Pero salvo en ocasiones como
ésta, en que trabajó por pedido expreso, la labor periodística le ofreció la
libertad que necesitaba para investigar, reflexionar y divertirse escribiendo
según lo guiaran su curiosidad e intereses. Por eso, al lado del valor
intrínseco de esos textos que ofrecen un panorama de sucesos puntuales de la
historia política y artística de Gran Bretaña e Hispanoamérica, se añade la
posibilidad, invaluable, de establecer lazos y correspondencias entre ellos y
la obra de creación en que trabajaba en ese momento o trabajaría más adelante.

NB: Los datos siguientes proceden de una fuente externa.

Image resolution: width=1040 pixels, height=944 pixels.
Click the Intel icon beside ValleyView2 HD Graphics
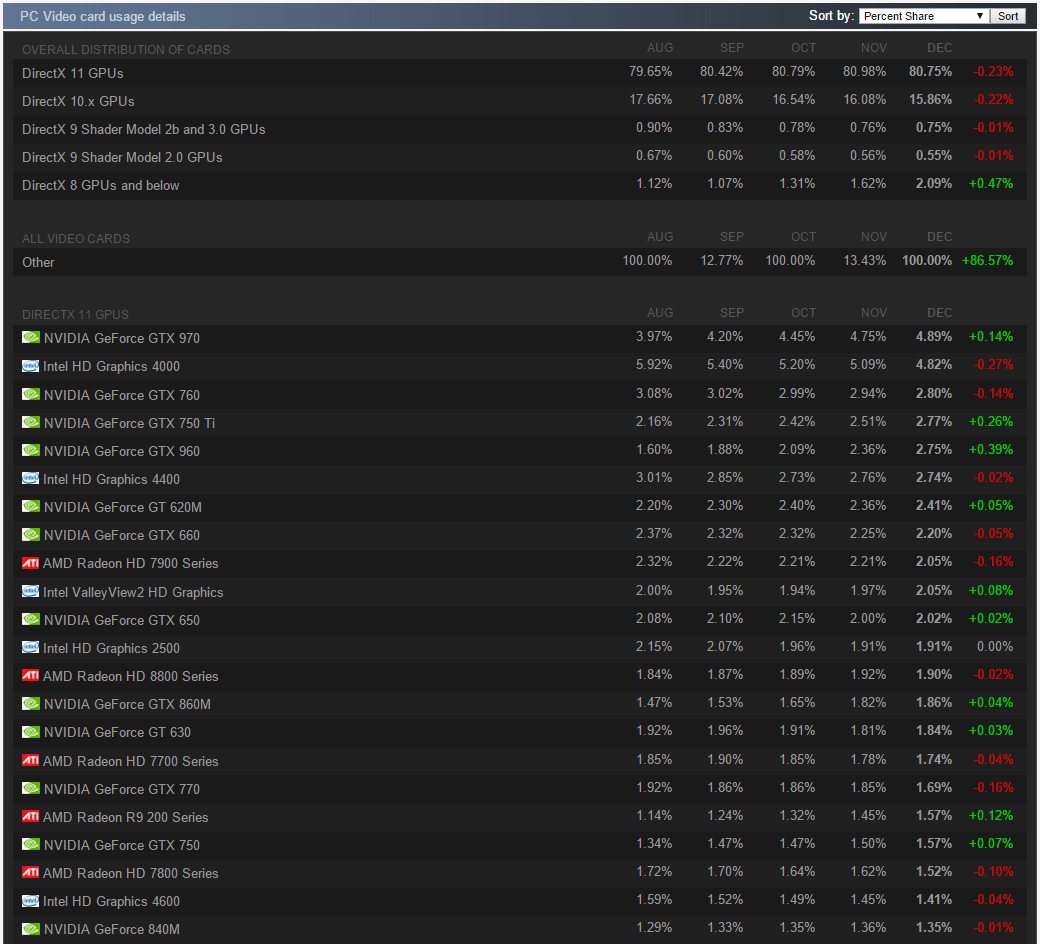coord(31,592)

Su periodismo, entonces, también puede considerarse como una suerte de
laboratorio donde descubrió vetas inesperadas, trazó los primeros esbozos de
personajes, situaciones y acciones, practicó opciones estéticas y resolvió
problemas de composición.
Tengo la idea de que el
artista conserva, intocado e intocable, un núcleo de infancia, de la primera
infancia, la de los mayores asombros y la más profunda felicidad. Muchos
pasajes de la obra de Fernando me afirman en esta convicción y algunos de sus
títulos, los menos atendidos por los adultos, son la representación más
cristalina de esto. En la dedicatoria de mi ejemplar de ¡Hay naranjas y hay limones! Pregones, refranes y adivinanzas en
verso escribió: “Para que te acuerdes de cuando eras chiquita”.
Y hace unos días, a la salida de la ceremonia en la que le entregaron un
premio, pude verle una expresión radiante, unos ojos sorprendentemente
chispeantes, mientras contaba a Socorro algo que a todas luces lo hacía feliz.